Correlated Subqueries (CSQs) in Greenplum
Correlated Subqueries
Correlated Subqueries provide an efficient way to express results in terms of results of another query. The Greenplum Database supports correlated subqueries (CSQs) that provide compatibility with many existing applications. A CSQ is an ordinary SELECT query with a WHERE clause or target list that contains references to the parent outer clause. A CSQ may be a scalar subquery (Example 1) or a table subquery (Example 2) depending on whether it returns a single row or multiple rows. Correlated subqueries with skip-level correlations are not supported.

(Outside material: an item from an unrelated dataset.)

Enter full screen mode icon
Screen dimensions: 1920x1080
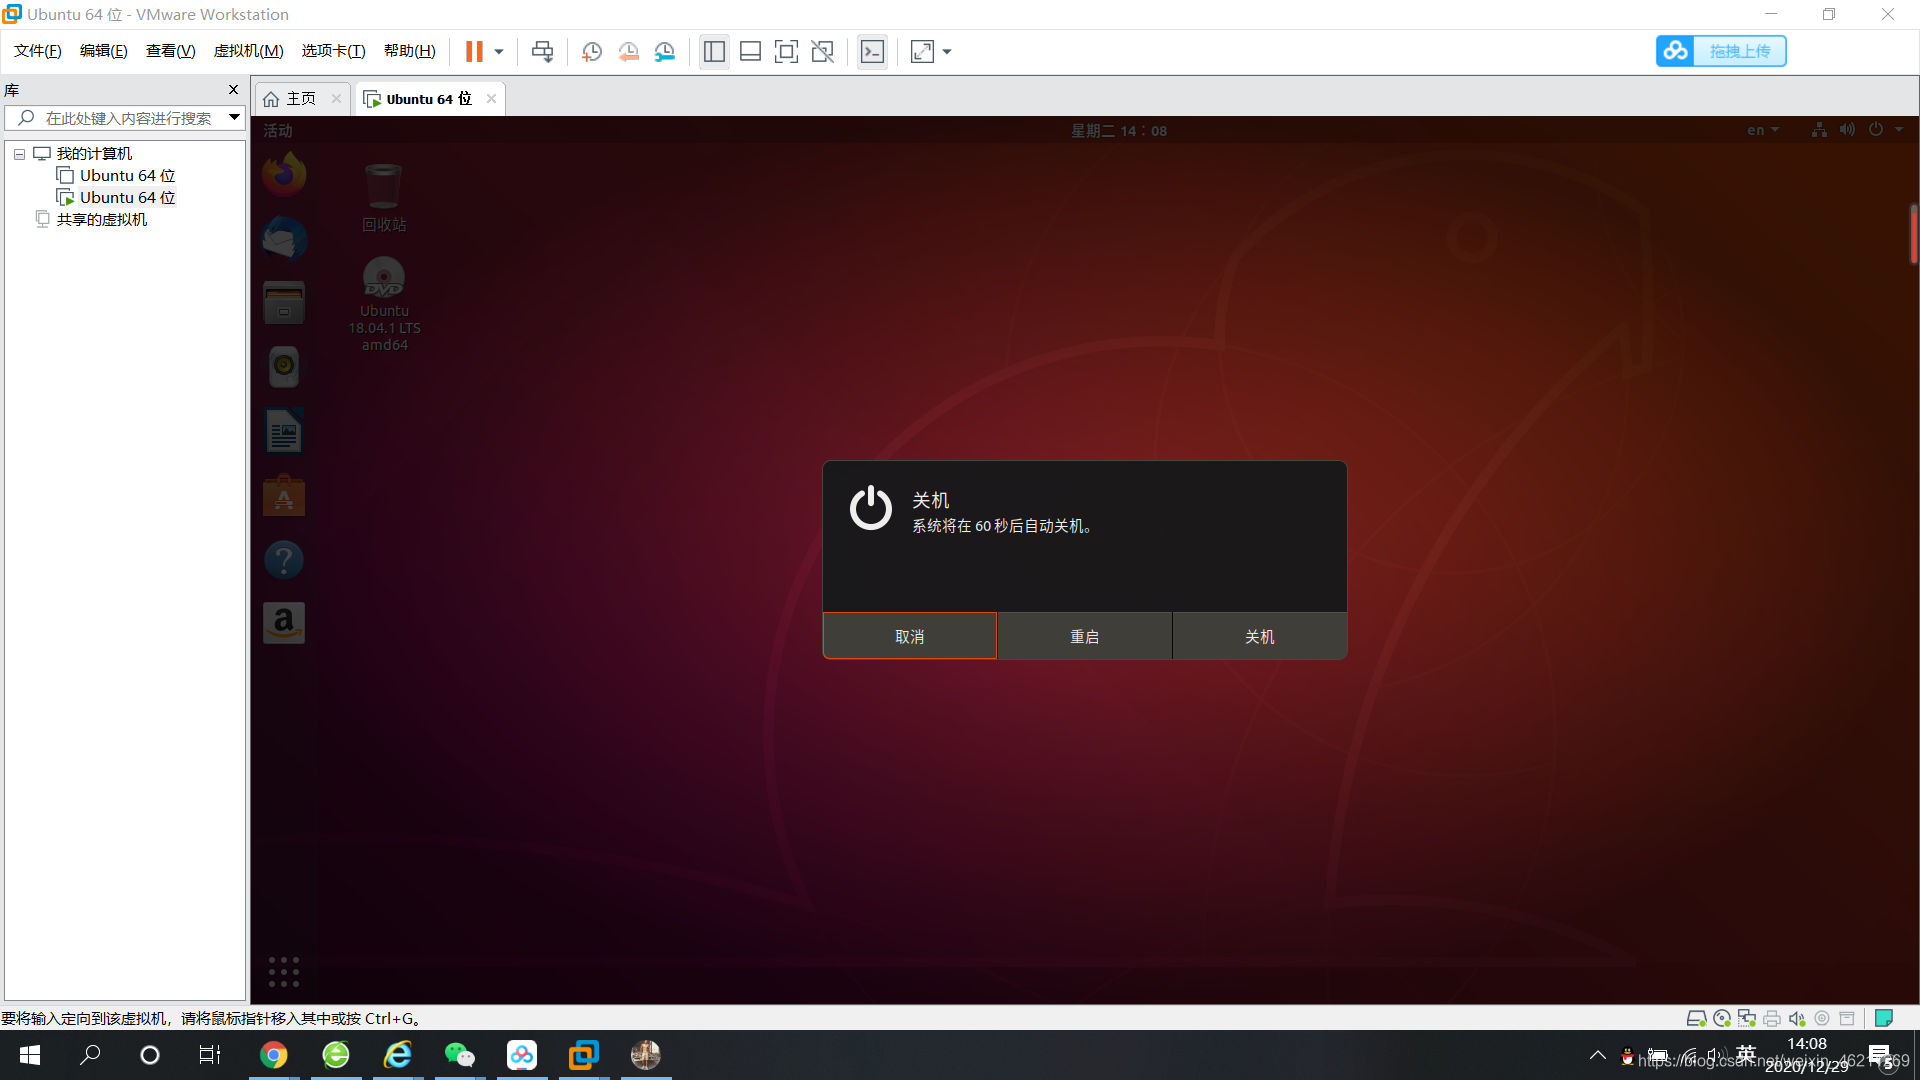pyautogui.click(x=786, y=51)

Correlated Subquery Examples
Example 1 – Scalar correlated subquery
SELECT * FROM t1 WHERE t1.x > (SELECT MAX(t2.x) FROM t2 WHERE t2.y = t1.y);
Example 2 – Correlated EXISTS subquery
SELECT * FROM t1 WHERE
EXISTS (SELECT 1 FROM t2 WHERE t2.x = t1.x);
Greenplum Database executes CSQs in two ways, as follows:
(a) The CSQ might be unnested into join operations, which is efficient OR
(b) The CSQ might be executed for every row of the outer query in a naïve manner.
A large class of queries falls in category (a), including all queries from the TPC-H benchmark.

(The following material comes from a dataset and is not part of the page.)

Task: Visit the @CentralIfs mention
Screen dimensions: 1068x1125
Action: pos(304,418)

Queries that contain CSQs in the SELECT list or are connected by OR conditions fall in category (b). Example 3 and Example 4 illustrate how some of these queries can be rewritten to improve performance.

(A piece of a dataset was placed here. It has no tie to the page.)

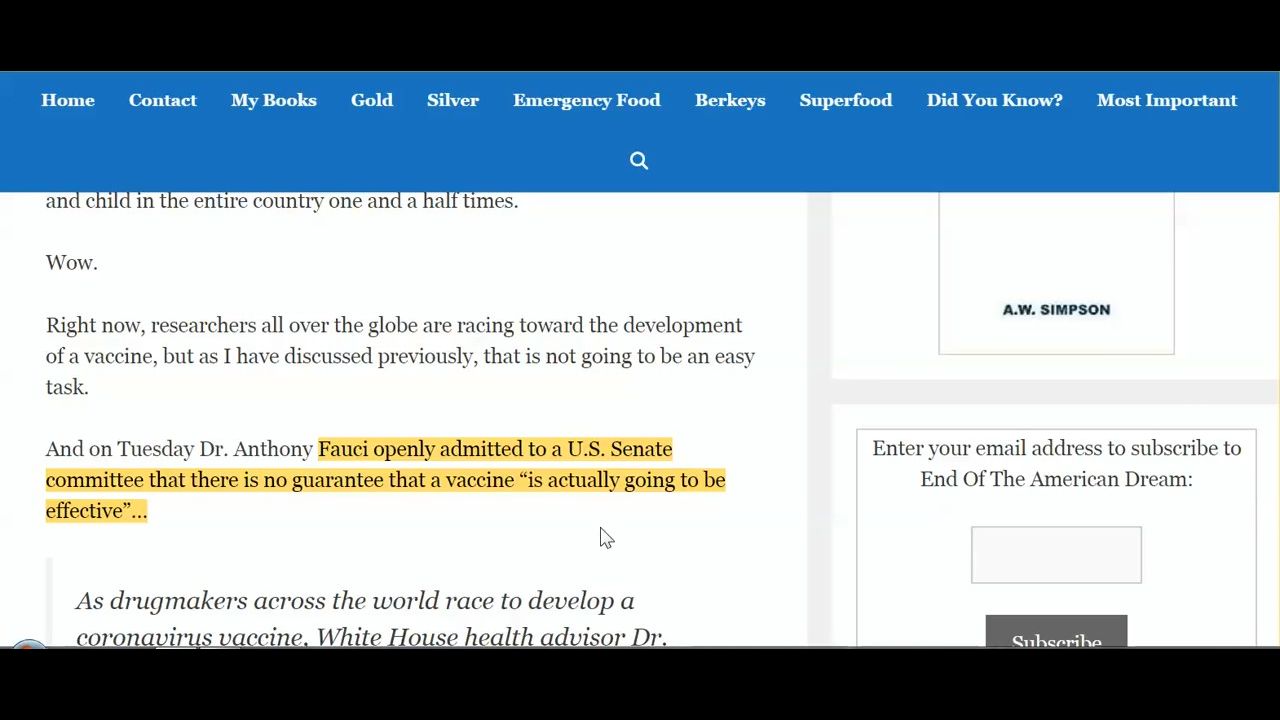Select Most Important in navbar
This screenshot has width=1280, height=720.
[x=1166, y=100]

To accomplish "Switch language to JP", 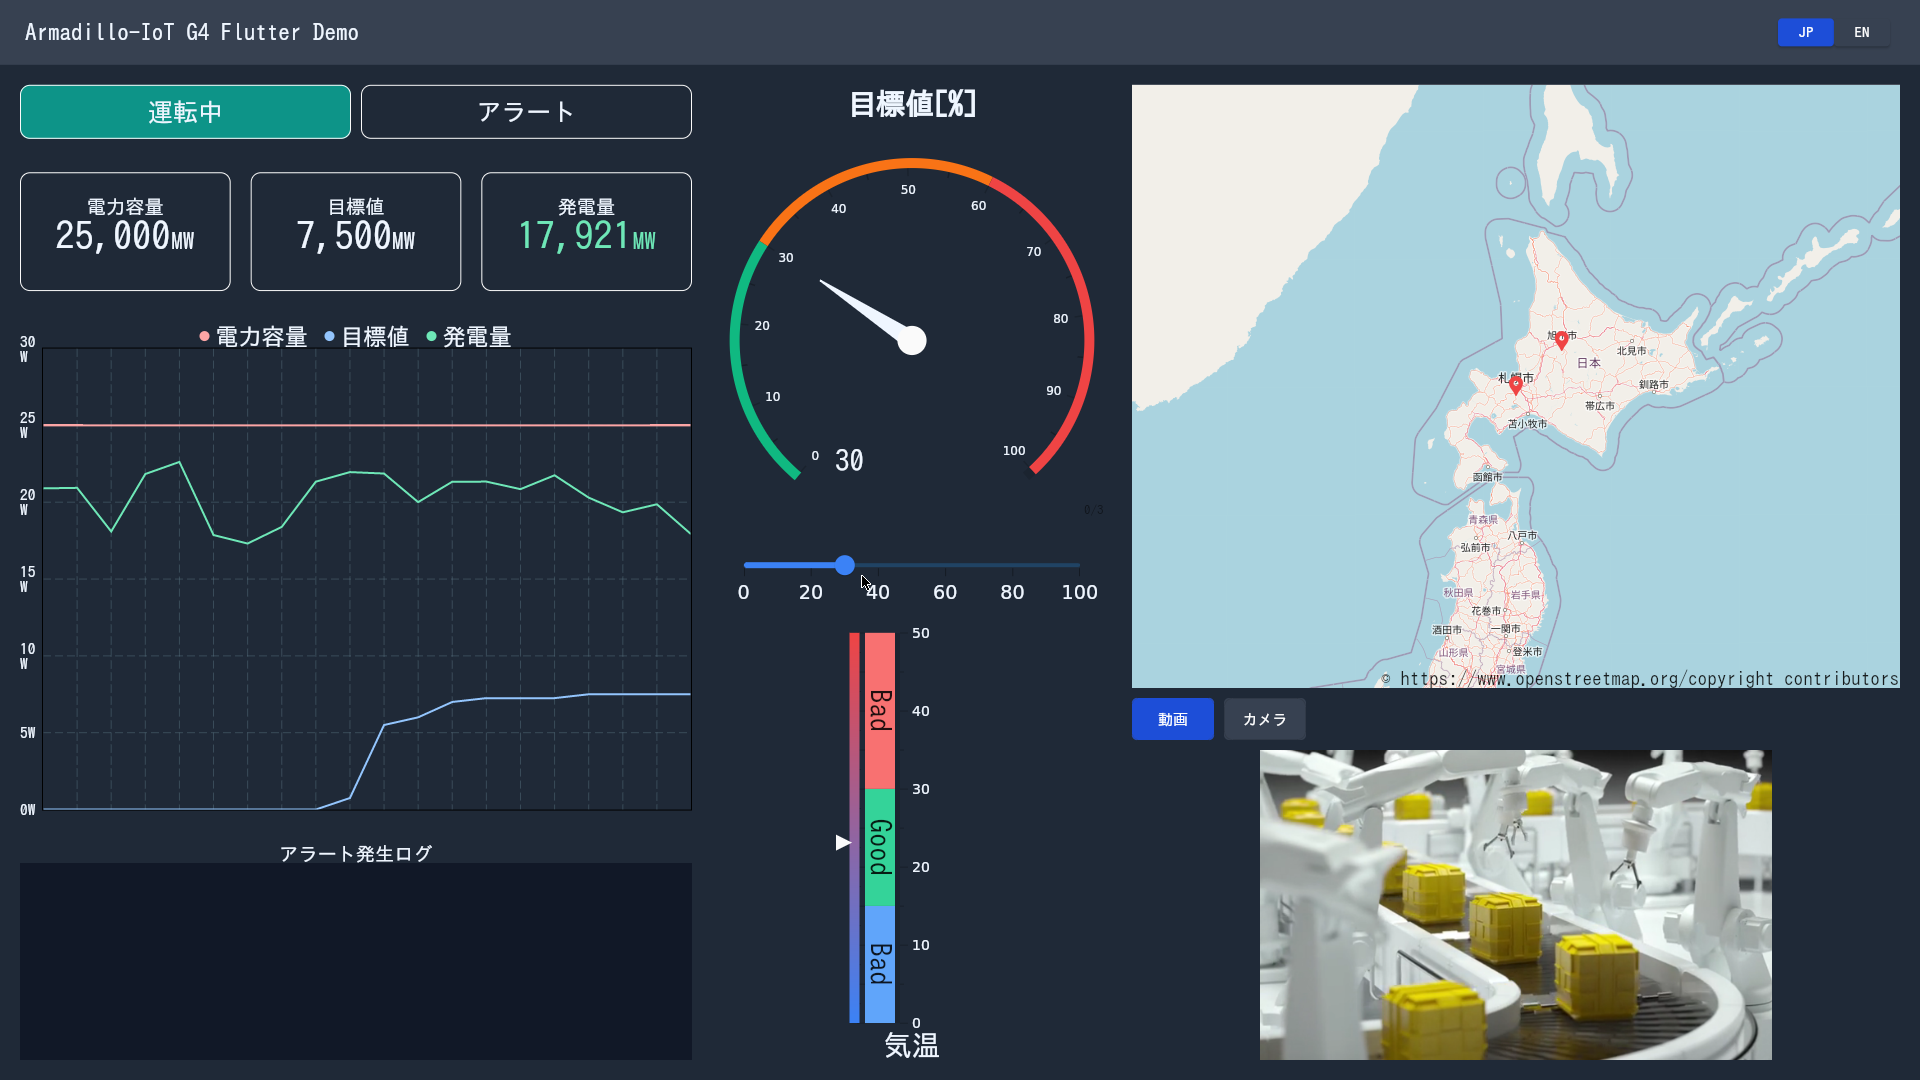I will 1805,32.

Example 3 - CSQ in the Select List
Original Query
SELECT T1.a,
(SELECT COUNT(DISTINCT T2.z) FROM t2 WHERE t1.x = t2.y) dt2
FROM t1;
Rewrite this query to performing an inner join with t1 first, and then to perform a left join with t1 again. The rewrite applies only for an equijoin in the correlated condition.
Rewritten Query
SELECT t1.a, dt2 FROM t1
LEFT JOIN
(SELECT t2.y AS csq_y, COUNT(DISTINCT t2.z) AS dt2
FROM t1, t2 WHERE t1.x = t2.y GROUP BY t1.x)
ON (t1.x = csq_y);
Example 4 - CSQs connected by OR Clauses
Original Query
SELECT * FROM t1
WHERE
x > (SELECT COUNT(*) FROM t2 WHERE t1.x = t2.x)
OR x < (SELECT COUNT(*) FROM t3 WHERE t1.y = t3.y)
Rewrite this query to separate it into two parts with a union on the OR conditions.
Rewritten Query
SELECT * FROM t1
WHERE x > (SELECT count(*) FROM t2 WHERE t1.x = t2.x)
UNION
SELECT * FROM t1
WHERE x < (SELECT count(*) FROM t3 WHERE t1.y = t3.y)
To determine if the given CSQ is in category (a) or (b), use EXPLAIN SELECT or EXPLAIN ANALYZE SELECT statement to view the query plan. The existence of SubPlan nodes in the plan indicates that the query falls in category (b).